As you might expect, Thursday evening’s Republican primary debate offered its fair share of rhetoric and fear-mongering. There was, though, one moment of clarity and even compassion: Rand Paul’s brief monologue about the justice system and its unfairness to people of color, especially relating to drug crimes.
When the debate’s moderators brought up last year’s protests in Ferguson, Mo. and the Black Lives Matter movement that has sprung up in the past few years, Paul said this:
In Ferguson, for every 100 African-American women, there are only 60 African-American men. Drug use is about equal between white and black, but our prisons — three out of four people in prison are black or brown. I think something has to change. I think it’s a big thing that our party needs to be part of, and I’ve been a leader in Congress on trying to bring about criminal justice reform.
It is difficult to state just how out-of-step Paul is with most conservatives on this issue. Movement conservatives tend to dismiss racial disparities in prison as simply the result of people of color committing more crimes, and many like to harp on things like “personal responsibility” and “the disintegrating family” as the reason for the higher population of people of color in jails. Granted, some of that may be changing as right wing power brokers like the Koch Brothers and House Speaker Paul Ryan are starting to come to Paul’s side on the issue.
The stats, though, are in Paul’s favor:
Despite similar rates of drug use across the racial divide, people of color make up an outsize portion of the prison population. According to the Drug Policy Alliance, 57% of drug offenders in state prisons and 77% of drug offenders in federal prison are black or Latino.

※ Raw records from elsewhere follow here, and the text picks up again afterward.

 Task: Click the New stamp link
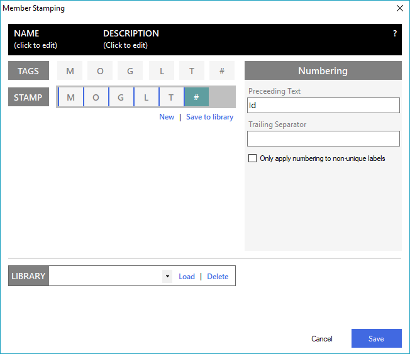coord(167,117)
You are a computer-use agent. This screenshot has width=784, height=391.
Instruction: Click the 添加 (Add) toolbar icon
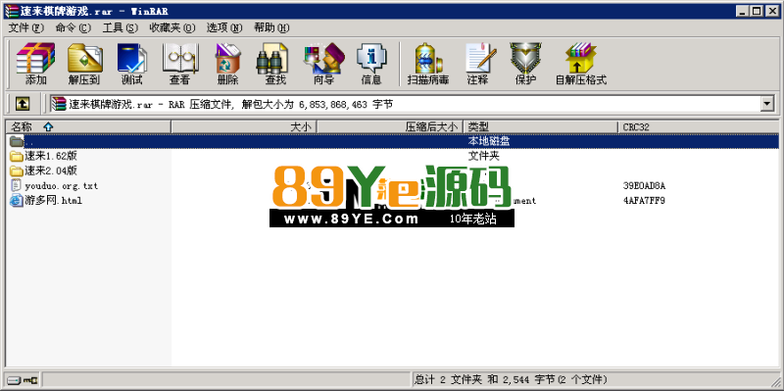coord(35,64)
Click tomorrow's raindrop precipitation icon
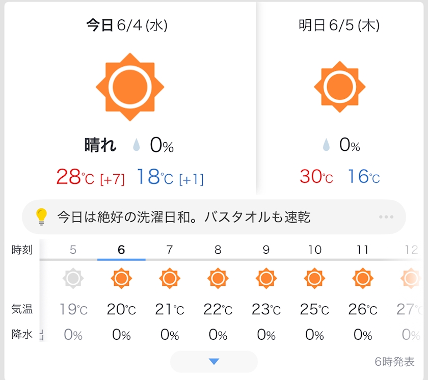Image resolution: width=428 pixels, height=380 pixels. [326, 145]
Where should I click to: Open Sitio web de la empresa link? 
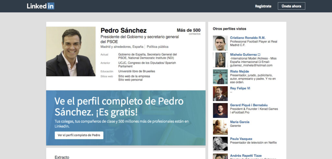[134, 76]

In her seminal book on the topic, The New Jim Crow, Ohio State law professor Michelle Alexander argues that this is not a random phenomenon or the result of a few incidences of racism. Instead, it’s an institutional problem:
Rather than rely on race, we use our criminal justice system to label people of color “criminals” and then engage in all the practices we supposedly left behind. Today it is perfectly legal to discriminate against criminals in nearly all the ways that it was once legal to discriminate against African Americans…. As a criminal, you have scarcely more rights, and arguably less respect, than a black man living in Alabama at the height of Jim Crow. We have not ended racial caste in America; we have merely redesigned it.
This type of thing isn’t normally talked about by Republicans, at least not in the presidential debate; in fact, it is rarely mentioned by Democrats.
Rand Paul probably isn’t going to be the Republican presidential nominee, but his influence in the libertarian wing of the Republican Party will likely endure. Perhaps it’s a sign that at least some on the conservative side of the political aisle will continue to discuss mass incarceration and racial justice disparities.